In their briefing to the Court, the insureds asserted that to allow for depreciation of both materials and labor would defeat the purpose of indemnity, which is to make the insureds whole after the hail storm. In response, Auto-Owners argued that applying depreciation only to materials would result in a windfall to the insureds by leaving them in a better position than they were in before the loss (by receiving full value of non-depreciated labor costs). Given the policy’s lack of clarity as to whether depreciation should apply to labor costs, the Court sided with the insureds.

The Court discussed the split of authority among state and federal courts nationwide, but applied basic policy interpretation principles that undefined policy terms are to be construed according to their plain, ordinary, popular meaning and that ambiguous policy language must be construed against the insurer and in favor of coverage. The Court found that both parties presented plausible interpretations of the policies, neither of which explicitly stated whether labor expenses were depreciable when calculating actual cash value.

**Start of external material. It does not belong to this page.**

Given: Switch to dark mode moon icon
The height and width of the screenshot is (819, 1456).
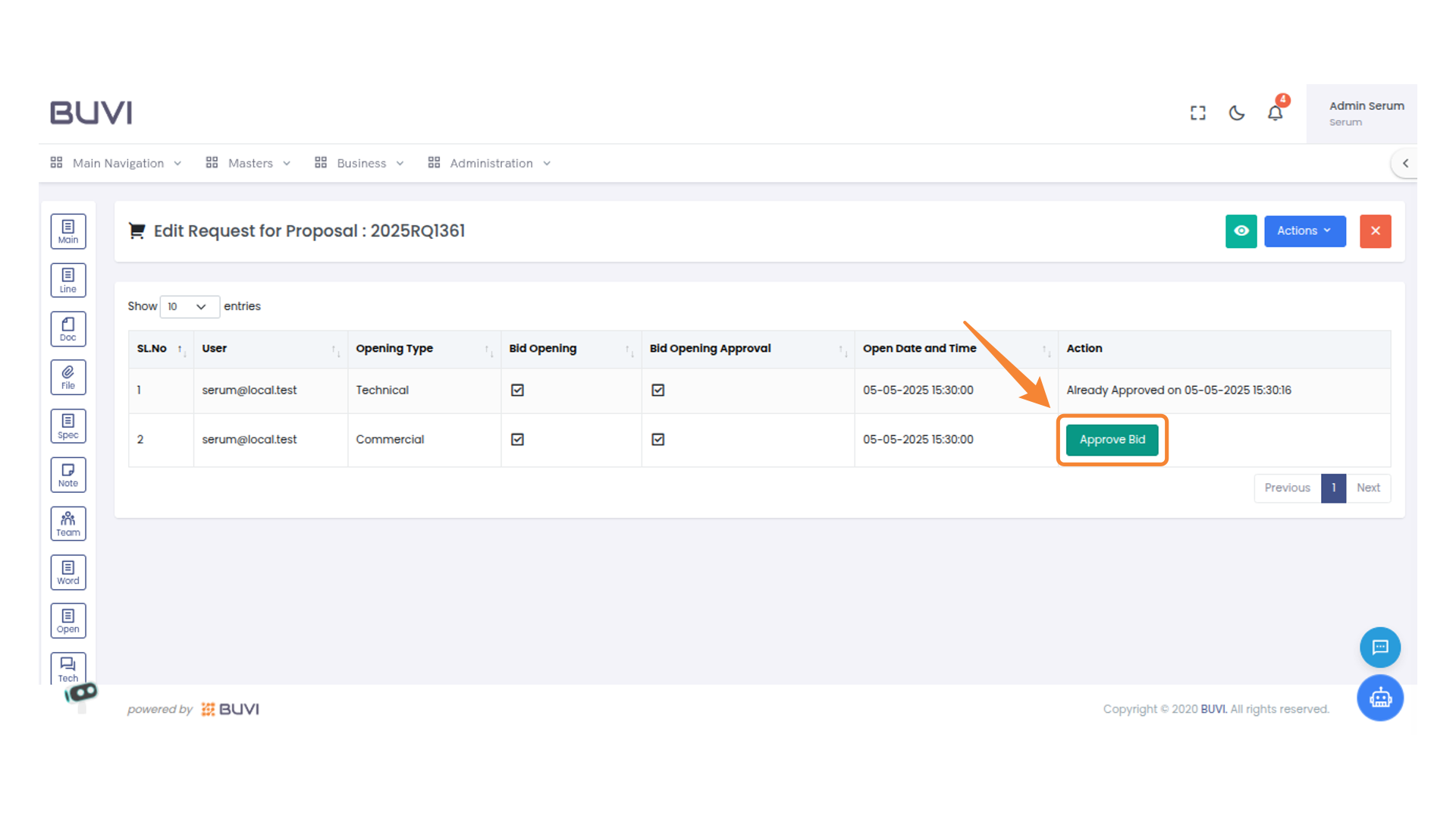Looking at the screenshot, I should (1236, 113).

The Court recognized the principle under Tennessee law that the purpose of indemnity insurance is to reimburse and restore the insured to the position he or she was in before the loss. The Court also looked to the dictionary meaning of “depreciation,” which is “a reduction in value or price of something; specif[ically] a decline in an asset’s value because of use, wear, obsolescence, or age.” Despite Auto-Owners’ plausible interpretation that all components of repair costs, including labor, are subject to depreciation, the Court found that it is also reasonable that a homeowner would understand that depreciation would only be applicable to material goods that can age and experience wear and tear and that an insurer calculating actual cash value of repair costs would only apply depreciation to the physical materials that actually deteriorated. If Auto-Owners had wanted a more technical definition of depreciation that is not evident on the face of the policy, they had the burden of clarifying the policy to incorporate that meaning.

The Lammert decision applies bedrock contract interpretation principles to resolve ambiguous policy language. The decision is also interesting because it addresses a basic property valuation issue that is often disputed but rarely litigated because contested valuation issues that relate to the value or quantum of loss suffered are frequently resolved through the appraisal process, even though issues of policy interpretation and construction should be determined by a court. The concepts of market value, replacement cost, and actual cash value are relevant in nearly every property insurance claim, but despite their ubiquity, the applicable valuation method must be clearly set forth in the policy. Where there is ambiguity, it should be resolved in favor of the insured. This is especially true where, as in Lammert, the undefined term’s ordinary meaning conflicts with the insurer’s preferred technical or industry-specific meaning.